Provided information:
--------------------------------

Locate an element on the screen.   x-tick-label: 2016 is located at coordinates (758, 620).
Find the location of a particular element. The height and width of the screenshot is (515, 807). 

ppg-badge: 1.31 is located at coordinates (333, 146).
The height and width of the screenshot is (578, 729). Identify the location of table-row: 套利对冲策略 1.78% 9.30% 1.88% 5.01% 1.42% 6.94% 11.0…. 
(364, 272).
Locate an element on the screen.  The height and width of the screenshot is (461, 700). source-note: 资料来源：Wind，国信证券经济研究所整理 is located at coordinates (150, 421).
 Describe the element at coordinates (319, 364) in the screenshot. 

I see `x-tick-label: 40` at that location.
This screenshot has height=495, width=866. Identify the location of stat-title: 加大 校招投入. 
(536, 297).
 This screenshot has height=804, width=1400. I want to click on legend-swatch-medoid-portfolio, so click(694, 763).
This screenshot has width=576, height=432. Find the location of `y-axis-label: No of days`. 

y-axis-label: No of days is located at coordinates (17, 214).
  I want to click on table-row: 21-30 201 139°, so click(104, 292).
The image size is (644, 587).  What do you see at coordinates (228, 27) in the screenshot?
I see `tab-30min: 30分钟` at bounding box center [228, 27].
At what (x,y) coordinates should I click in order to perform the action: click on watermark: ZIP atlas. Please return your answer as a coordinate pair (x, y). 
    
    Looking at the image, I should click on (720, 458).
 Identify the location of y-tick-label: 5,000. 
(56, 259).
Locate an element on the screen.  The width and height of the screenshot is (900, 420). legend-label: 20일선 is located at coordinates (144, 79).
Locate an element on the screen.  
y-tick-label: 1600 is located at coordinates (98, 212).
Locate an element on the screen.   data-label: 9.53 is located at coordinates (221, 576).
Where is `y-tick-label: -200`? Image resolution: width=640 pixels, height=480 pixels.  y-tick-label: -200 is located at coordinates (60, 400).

--------------------------------

Return every line of the material above that contains the string "coordinates", copying each such line in full.

Completed exercise:
Locate an element on the screen.   x-tick-label: 2016 is located at coordinates (758, 620).
ppg-badge: 1.31 is located at coordinates (333, 146).
Locate an element on the screen.  The height and width of the screenshot is (461, 700). source-note: 资料来源：Wind，国信证券经济研究所整理 is located at coordinates (150, 421).
 Describe the element at coordinates (319, 364) in the screenshot. 
y-axis-label: No of days is located at coordinates (17, 214).
The image size is (644, 587).  What do you see at coordinates (228, 27) in the screenshot?
At what (x,y) coordinates should I click in order to perform the action: click on watermark: ZIP atlas. Please return your answer as a coordinate pair (x, y). 
Locate an element on the screen.  The width and height of the screenshot is (900, 420). legend-label: 20일선 is located at coordinates (144, 79).
y-tick-label: 1600 is located at coordinates (98, 212).
Locate an element on the screen.   data-label: 9.53 is located at coordinates (221, 576).
Where is `y-tick-label: -200`? Image resolution: width=640 pixels, height=480 pixels.  y-tick-label: -200 is located at coordinates (60, 400).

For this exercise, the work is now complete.